Chile is not planning to cut mining taxes to attract foreign investment and Codelco, the world's top copper producer, is not planning output cuts to support a market vital to the local economy, Chile's mining minister said on Tuesday. Chile has set up an agency dedicated to attracting foreign investors as it looks to help a mining industry hit by plunging prices, Aurora Williams said at a mining meeting in London.
But "lowering taxes is not part of our plan," she said, adding the Chilean government would also not consider loosening the country's environmental laws "for any reason whatsoever". Chile has announced plans to make changes to its environmental regulations to reduce uncertainty and encourage investment, but this was mainly being done to improve the turnaround time for mining permit applications, Williams said.
"What we want is that mining permits are granted efficiently. For many of the permits there is no defined time for the government to reply, in other words if a company applies for a permit they don't know when they will get a response." she said. "But this does not mean that we are going to give up on objectives as important as those related to the environment." A number of major projects in Chile have become ensnared in environmental red tape and court cases brought by increasingly active local communities. Barrick Gold's Pascua-Lama mining project, for example, was halted in 2013 after the company had already spent $5 billion, plagued by problems that included wrangling over environmental permits.
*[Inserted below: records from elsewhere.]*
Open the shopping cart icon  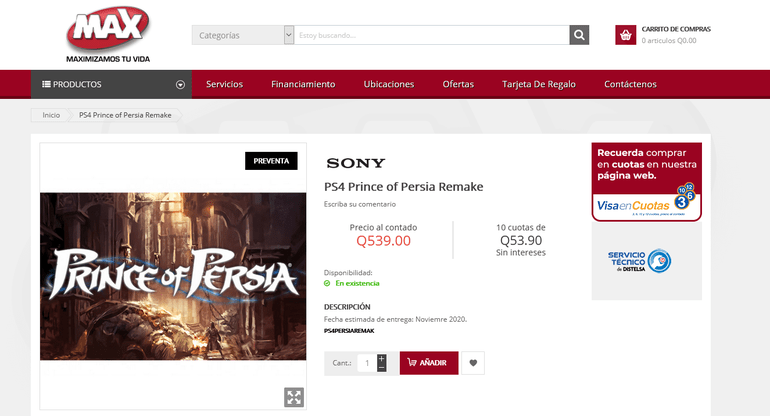(x=625, y=35)

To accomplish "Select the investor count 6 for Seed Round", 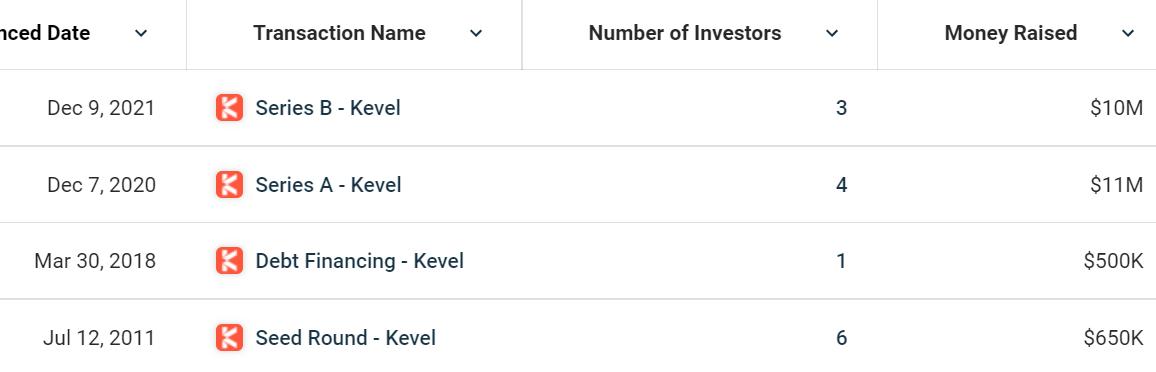I will pos(841,337).
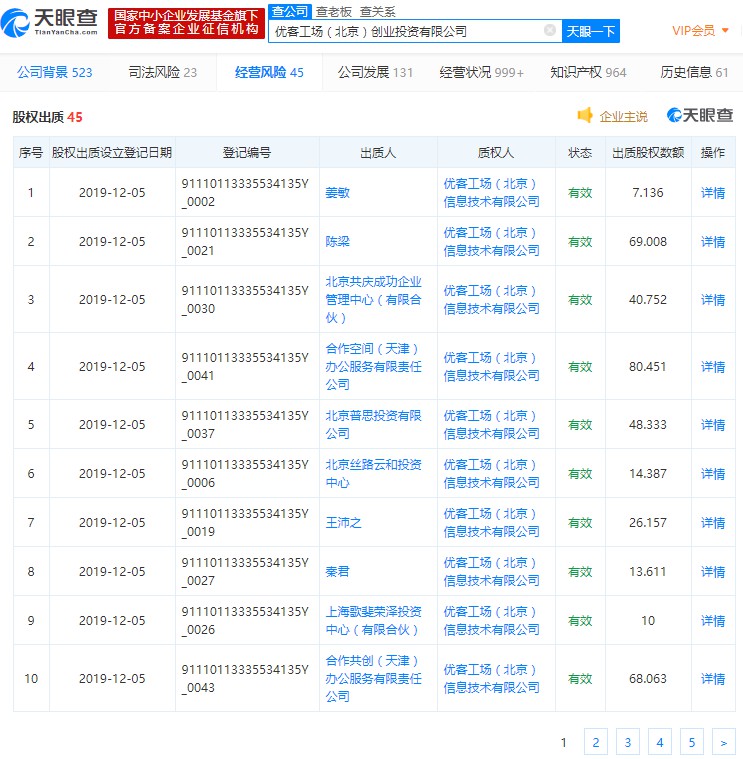
Task: Jump to page 3 in pagination
Action: 627,741
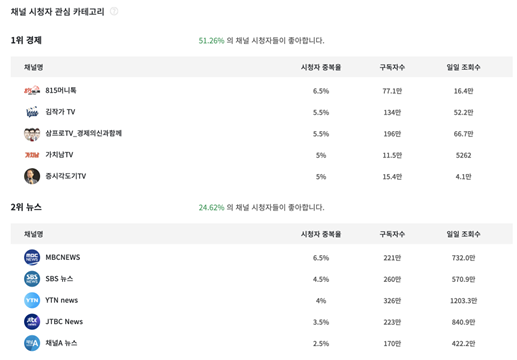Click the help icon beside 채널 시청자 관심 카테고리
The height and width of the screenshot is (360, 517).
click(x=114, y=11)
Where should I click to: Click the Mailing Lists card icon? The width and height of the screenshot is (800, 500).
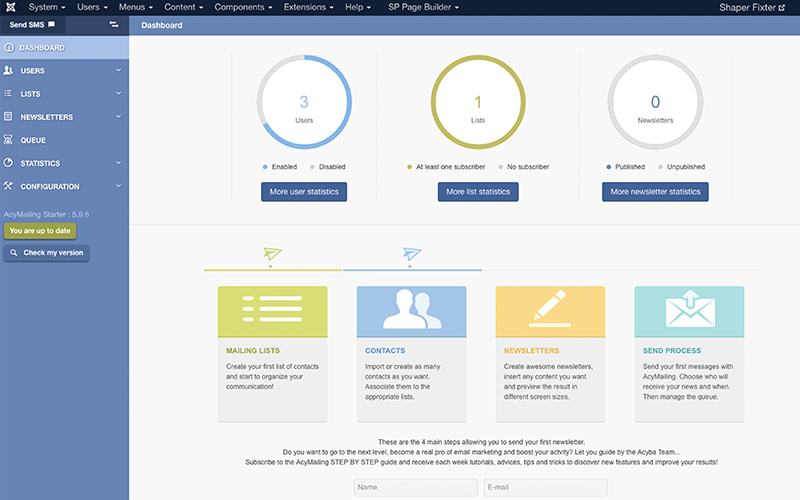click(272, 311)
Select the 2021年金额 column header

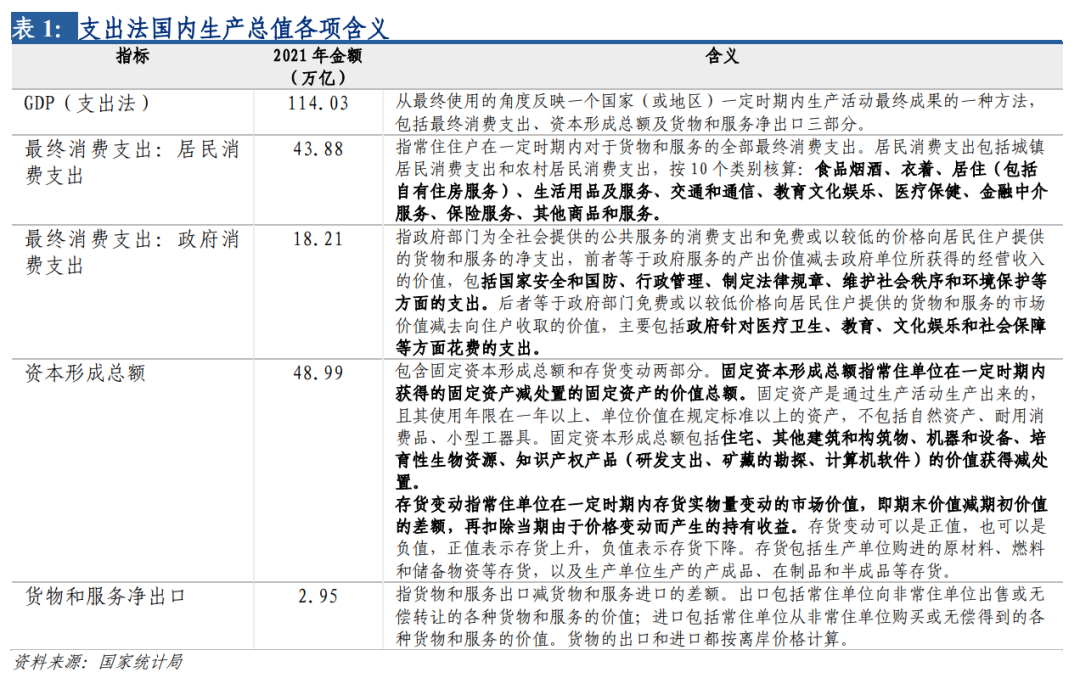point(317,66)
As well as proving a costly headache for investors, such delays threaten economic growth, which is still largely reliant on mining. Mining firms globally have been hit hard by a slump in metal prices, mostly due to an economic slowdown in China which accounts for half the world's copper demand. Copper makes up more than half of Chile's exports, leaving it more exposed to China than other Latin American economies. Large mining companies including Glencore have cut production as prices fall towards levels where some operations are no longer economically viable. "What probably will happen in the next few years is that Codelco's copper production will decrease but this is not with the intention to move the market," Williams.